I ran across an outstanding article that describes how children can form actual, real memories of things that they never witnessed. In this article, the memories were benign and positive (activities with a deceased grandfather), but the dynamic can be the same when our children are describing past trauma. As parents, we need to be aware of the dynamic so that we can react appropriately when we hear stories that sound not quite true.
Our children may not be lying; they just confuse what they were told with what they experienced. As a neurologist quoted in the article, Dr. Ira Chang, explained, "If [children] don't have a clear picture of a person or experience, they may fill the gaps with input from other people and then store it as a new memory."

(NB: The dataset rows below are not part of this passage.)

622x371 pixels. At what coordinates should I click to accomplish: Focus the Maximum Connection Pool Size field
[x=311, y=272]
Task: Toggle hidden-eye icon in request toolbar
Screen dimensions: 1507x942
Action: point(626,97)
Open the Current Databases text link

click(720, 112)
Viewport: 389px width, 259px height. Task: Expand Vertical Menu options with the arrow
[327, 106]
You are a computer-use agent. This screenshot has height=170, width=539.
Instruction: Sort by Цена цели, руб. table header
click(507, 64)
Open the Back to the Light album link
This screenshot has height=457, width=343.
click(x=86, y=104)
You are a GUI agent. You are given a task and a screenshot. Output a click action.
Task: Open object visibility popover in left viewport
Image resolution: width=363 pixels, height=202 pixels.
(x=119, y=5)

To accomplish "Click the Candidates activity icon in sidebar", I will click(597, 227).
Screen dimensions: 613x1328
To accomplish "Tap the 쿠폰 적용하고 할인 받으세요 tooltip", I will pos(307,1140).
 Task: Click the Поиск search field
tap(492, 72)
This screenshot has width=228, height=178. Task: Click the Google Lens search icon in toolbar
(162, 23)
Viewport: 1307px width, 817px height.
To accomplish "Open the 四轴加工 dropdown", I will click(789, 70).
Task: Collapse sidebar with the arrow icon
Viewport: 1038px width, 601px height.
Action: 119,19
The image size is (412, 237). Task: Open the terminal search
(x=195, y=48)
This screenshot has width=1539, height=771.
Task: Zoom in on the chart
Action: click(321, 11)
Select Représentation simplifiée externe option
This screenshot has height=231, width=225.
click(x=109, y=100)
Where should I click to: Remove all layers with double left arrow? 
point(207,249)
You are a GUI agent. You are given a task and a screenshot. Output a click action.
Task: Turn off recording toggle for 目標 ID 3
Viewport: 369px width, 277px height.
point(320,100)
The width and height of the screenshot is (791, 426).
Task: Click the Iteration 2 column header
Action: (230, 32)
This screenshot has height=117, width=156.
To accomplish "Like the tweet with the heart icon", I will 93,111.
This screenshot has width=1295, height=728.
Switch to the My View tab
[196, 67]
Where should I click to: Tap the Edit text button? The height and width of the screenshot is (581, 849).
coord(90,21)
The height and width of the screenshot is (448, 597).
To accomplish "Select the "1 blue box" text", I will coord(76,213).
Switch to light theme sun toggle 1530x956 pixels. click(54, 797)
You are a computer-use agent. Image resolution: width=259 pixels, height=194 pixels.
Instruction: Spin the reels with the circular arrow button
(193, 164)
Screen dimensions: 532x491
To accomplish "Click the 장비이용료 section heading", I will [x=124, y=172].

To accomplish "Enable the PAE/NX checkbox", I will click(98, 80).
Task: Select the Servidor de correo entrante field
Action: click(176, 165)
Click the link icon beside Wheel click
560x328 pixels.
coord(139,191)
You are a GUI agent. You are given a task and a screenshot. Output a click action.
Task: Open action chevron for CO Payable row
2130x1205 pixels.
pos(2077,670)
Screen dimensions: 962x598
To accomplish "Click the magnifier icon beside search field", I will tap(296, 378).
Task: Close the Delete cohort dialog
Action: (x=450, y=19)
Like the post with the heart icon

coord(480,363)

Researchers have labelled the problem "source monitoring," i.e., children cannot keep straight the sources of their information. An event they have only heard about can be just as real to them as an event that they actually experienced. Studies have shown, for example, that younger children can become confused about information from different, but similar, sources. Other research indicates that preschool children are more susceptible than older children, and that children become less suggestible as they mature. As the article noted:
"Through early adolescence, children's ability to remember exact details is poor relative to adults, which makes them especially prone to false memories arising from suggestion," says Charles Brainerd, Ph.D., a professor of psychology at Cornell University. Dr. Brainerd adds that children’s memories become reliable much later than you might guess, at around 9 or 10 years old. And because our brains are still developing through our mid-20s, suggestibility doesn’t reach its low point until young adulthood.
This source monitoring problem means that we have to be careful in how we respond to a child’s story about what they experienced. We know, for example, that how an adult phrases a question can change a child's answer, and that repeated questions may elicit different responses. We have to be careful that our well-intended but flawed questions don’t corrupt a child’s memory. We also have to be careful that we don’t inadvertently introduce new, and inaccurate, information that becomes part of their memory.
More important, we need to be careful that we don’t simply assume our children are lying to us. Their memories, no matter how inaccurate, are real. They usually are telling the truth as they remember it. It is not their fault that their brains are still developing and store inaccurate facts as true memories. It may or may not be our job to correct them. If our children remember happy Christmases with their biological family, for example, we don’t need to point out that they never spent Christmas with their family.
Real memories, even if they are not accurate, also have real effects. If a child remembers trauma, even if it never happened, he or she likely will suffer some effects from that memory. Whether and how to help them disentangle facts from memory is a job for therapists, and we should work closely with them in helping our children. As parents, though, our job will be to help our children work through the very real effects of the trauma that they remember, no matter how incorrect their memories may be.